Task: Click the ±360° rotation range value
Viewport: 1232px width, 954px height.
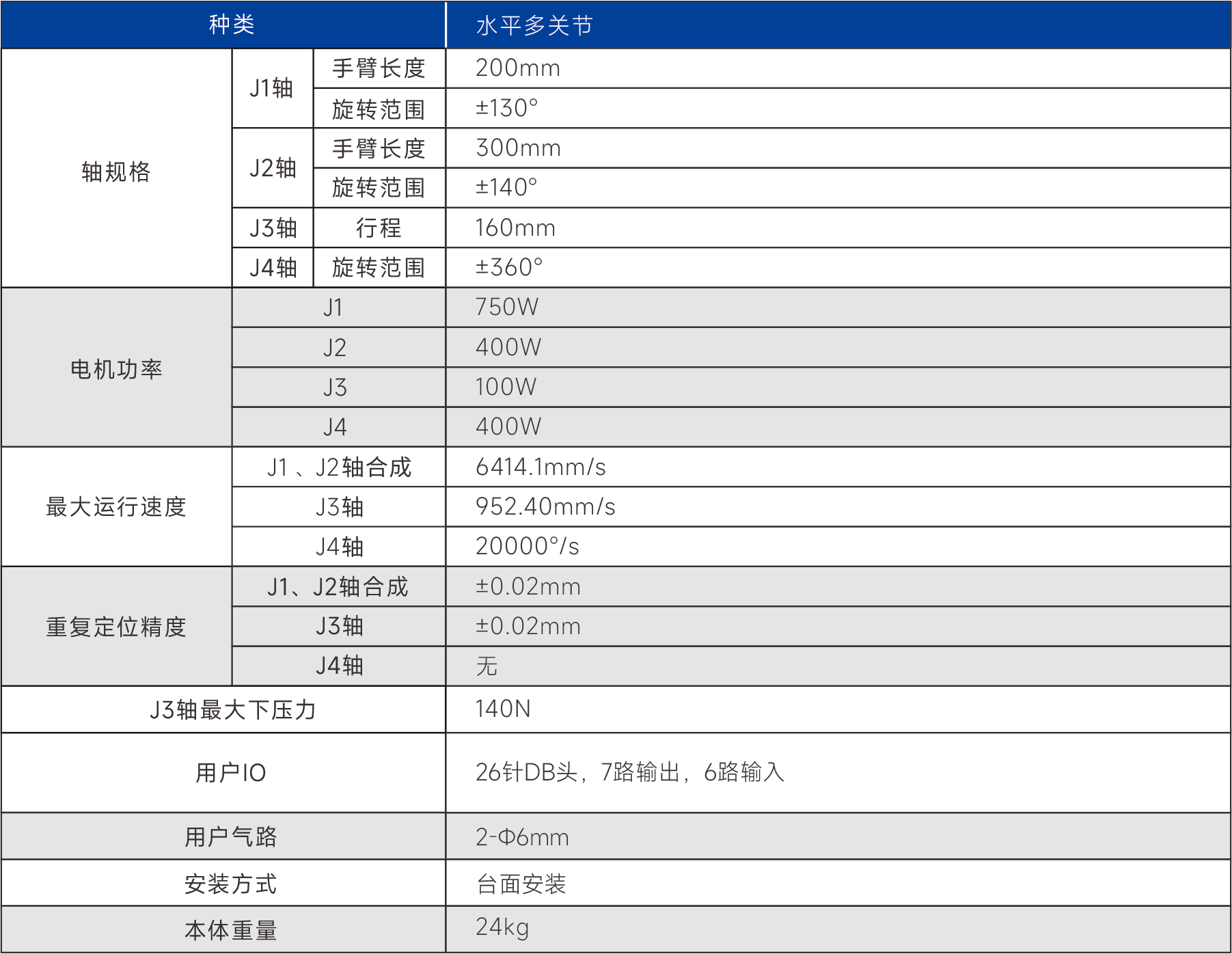Action: click(508, 267)
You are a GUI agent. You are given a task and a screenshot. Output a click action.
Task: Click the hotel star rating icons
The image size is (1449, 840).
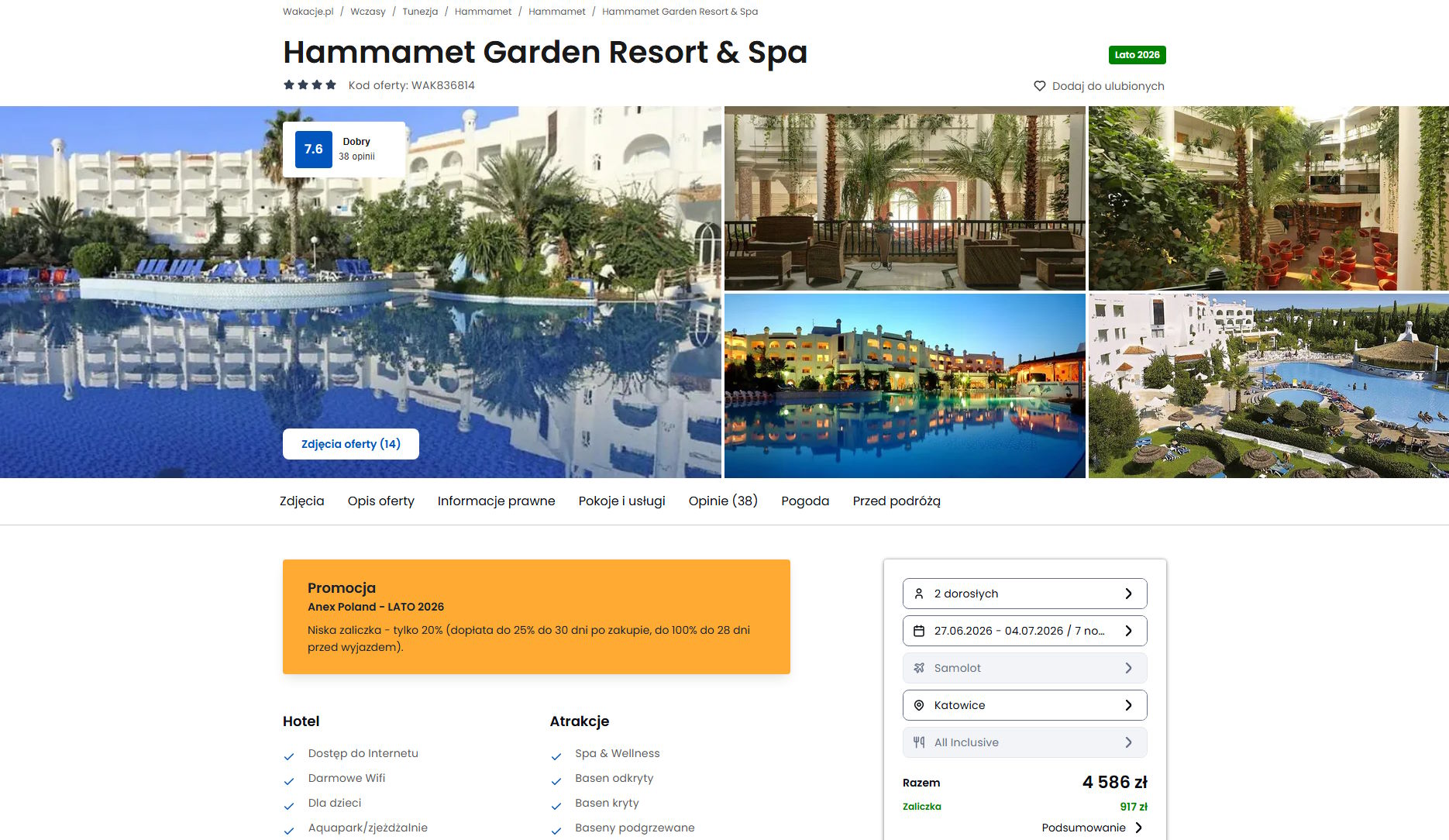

****************************************

**目標**: 「You are a GUI」を含む行から最後の行までの部分を、一字一句そのまま書き写してください。画像は含めないでください。

**完全な回答**:
You are a GUI agent. You are given a task and a screenshot. Output a click action.
Task: Click the hotel star rating icons
The image size is (1449, 840).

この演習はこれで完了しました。